Previous studies have explored HS/SPME-GC/MS analysis of volatile compounds in irradiated meat products, mainly to investigate organoleptic properties (Li et al., 2017; Wang et al., 2022; Xu et al., 2025). The studies have focused primarily on low molecular weight compounds, such as volatile aroma compounds, while research on relatively high molecular weight compounds, such as 1,7-hexadecadiene and 8-heptadecene remains insufficient. Therefore, we performed HS/SPME-GC/MS analysis to evaluate the applicability of the rapid detection method of major hydrocarbons (1,7-hexadecadiene and 8-heptadecene) selected from GC/MS data (Fig. 5). Both 1,7-hexadecadiene and 8-heptadecene were detected only in EB-irradiated samples, and their concentration increased linearly as the EB irradiation dose increased (R2=1.000 and 0.9705, respectively), which is similar to the GC/MS results. Similarly, Li et al. (2010) reported a rapid and simple method for the detection of 1,7-Hexadecadiene and 8-heptadecene in chilled beef irradiated with 0.1–8 kGy of gamma rays. Furthermore, Lee et al. (2020) demonstrated that 1,7-hexadecadiene is the most potent marker for rapid detection in gamma-irradiated soybeans, with higher sensitivity (<0.1 kGy) than the GC/MS method (<0.25 kGy). Their findings indicated that 1,7-hexadecadiene was absent in heated, steamed, microwaved, sonicated, or UV-irradiated samples, but was only detectable in gamma-irradiated samples. Additionally, HS/SPME-GC/MS analysis serves as an effective alternative to traditional irradiation detection methods, such as PSL, TL, ESR, and GC-MS (Lee et al., 2020). The HS/SPME-GC/MS method is an environmentally friendly and cost-effective technique compared to GC/MS, as it does not require organic solvents and provides faster analysis times (Supplementary Table S3).
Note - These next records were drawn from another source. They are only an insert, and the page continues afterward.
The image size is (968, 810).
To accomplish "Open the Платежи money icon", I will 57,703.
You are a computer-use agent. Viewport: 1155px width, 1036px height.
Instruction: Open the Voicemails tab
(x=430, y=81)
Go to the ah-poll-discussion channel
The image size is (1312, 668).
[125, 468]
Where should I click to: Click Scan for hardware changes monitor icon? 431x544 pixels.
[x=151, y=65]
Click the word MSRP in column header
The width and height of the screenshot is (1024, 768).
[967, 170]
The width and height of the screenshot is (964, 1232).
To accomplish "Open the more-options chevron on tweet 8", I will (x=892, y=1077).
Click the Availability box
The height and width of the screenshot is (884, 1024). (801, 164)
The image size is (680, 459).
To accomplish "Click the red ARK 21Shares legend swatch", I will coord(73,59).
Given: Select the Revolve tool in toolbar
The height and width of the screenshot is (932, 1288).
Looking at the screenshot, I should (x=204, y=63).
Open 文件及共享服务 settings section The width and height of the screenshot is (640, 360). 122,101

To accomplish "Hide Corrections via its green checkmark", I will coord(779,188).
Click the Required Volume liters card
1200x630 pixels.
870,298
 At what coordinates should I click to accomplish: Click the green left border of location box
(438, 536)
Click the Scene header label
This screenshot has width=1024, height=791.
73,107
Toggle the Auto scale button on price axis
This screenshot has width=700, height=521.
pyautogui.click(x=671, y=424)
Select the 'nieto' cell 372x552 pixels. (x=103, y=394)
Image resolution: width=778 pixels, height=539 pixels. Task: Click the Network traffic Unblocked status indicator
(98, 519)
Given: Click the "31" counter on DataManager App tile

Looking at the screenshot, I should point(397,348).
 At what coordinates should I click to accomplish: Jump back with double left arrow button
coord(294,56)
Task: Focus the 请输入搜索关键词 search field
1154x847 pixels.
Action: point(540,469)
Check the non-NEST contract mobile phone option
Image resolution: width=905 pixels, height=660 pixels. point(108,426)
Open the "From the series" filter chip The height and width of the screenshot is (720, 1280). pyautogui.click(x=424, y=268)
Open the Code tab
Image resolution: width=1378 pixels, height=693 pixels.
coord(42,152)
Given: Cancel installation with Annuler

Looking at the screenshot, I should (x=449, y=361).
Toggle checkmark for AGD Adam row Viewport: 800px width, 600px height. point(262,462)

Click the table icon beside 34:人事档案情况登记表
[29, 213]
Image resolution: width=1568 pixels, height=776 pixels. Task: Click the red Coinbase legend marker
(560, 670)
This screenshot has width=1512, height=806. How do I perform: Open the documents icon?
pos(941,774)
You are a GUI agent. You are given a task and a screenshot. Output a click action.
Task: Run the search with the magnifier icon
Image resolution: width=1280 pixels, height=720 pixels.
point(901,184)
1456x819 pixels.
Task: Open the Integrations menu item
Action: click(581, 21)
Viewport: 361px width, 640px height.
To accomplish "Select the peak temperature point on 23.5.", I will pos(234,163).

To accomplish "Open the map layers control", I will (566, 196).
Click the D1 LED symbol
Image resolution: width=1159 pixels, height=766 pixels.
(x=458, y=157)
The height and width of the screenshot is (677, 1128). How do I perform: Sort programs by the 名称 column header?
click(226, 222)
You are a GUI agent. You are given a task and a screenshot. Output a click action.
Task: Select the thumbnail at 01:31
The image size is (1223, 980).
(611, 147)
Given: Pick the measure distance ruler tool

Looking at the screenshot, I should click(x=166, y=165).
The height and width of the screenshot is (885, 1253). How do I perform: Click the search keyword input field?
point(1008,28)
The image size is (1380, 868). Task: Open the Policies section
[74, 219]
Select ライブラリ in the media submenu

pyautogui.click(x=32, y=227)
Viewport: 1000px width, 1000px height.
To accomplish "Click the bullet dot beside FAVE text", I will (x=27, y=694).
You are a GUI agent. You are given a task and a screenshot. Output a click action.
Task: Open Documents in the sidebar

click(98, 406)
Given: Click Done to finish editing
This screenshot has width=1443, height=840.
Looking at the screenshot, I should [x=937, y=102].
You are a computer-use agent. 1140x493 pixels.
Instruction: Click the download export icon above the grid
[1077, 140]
Therefore, our results suggest that HS/SPME-GC/MS analysis of 1,7-hexadecadiene and 8-heptadecene is a useful method for rapidly detecting irradiation treatments in fat-containing foods such as pork cutlet, while addressing the limitations of traditional analytical methods.
Conclusion
This study demonstrated the potential of EB irradiation as a preservation treatment for pork cutlets. EB irradiation effectively reduced the pathogens including, E. coli O157:H7, S. aureus, S. Typhimurium, and L. monocytogenes in pork cutlets. Based on the D10 values, the EB irradiation dose range of 2.00–2.70 kGy was determined to achieve a 5-Log CFU reduction of these four pathogens. EB irradiation above 7 kGy reduced TAB and Y&M in the sample to below detection limits. Additionally, EB-irradiated samples exhibited no adverse effects in quality properties, including color, TBARS, and pH. GC/MS analysis of hydrocarbon profiles revealed that 1,7-hexadecadiene and 8-heptadecene were prominent radiation-induced markers for distinguishing EB-irradiated samples. Furthermore, HS/SPME-GC/MS analysis was used to overcome the limitations of GC/MS, which showed the applicability of the rapid detection method. Our research primarily focuses on the influence of EB irradiation on the hygienic quality and irradiation detection method of pork cutlets, and further experimental studies are needed to explore its effect on organoleptic and quality properties after cooking.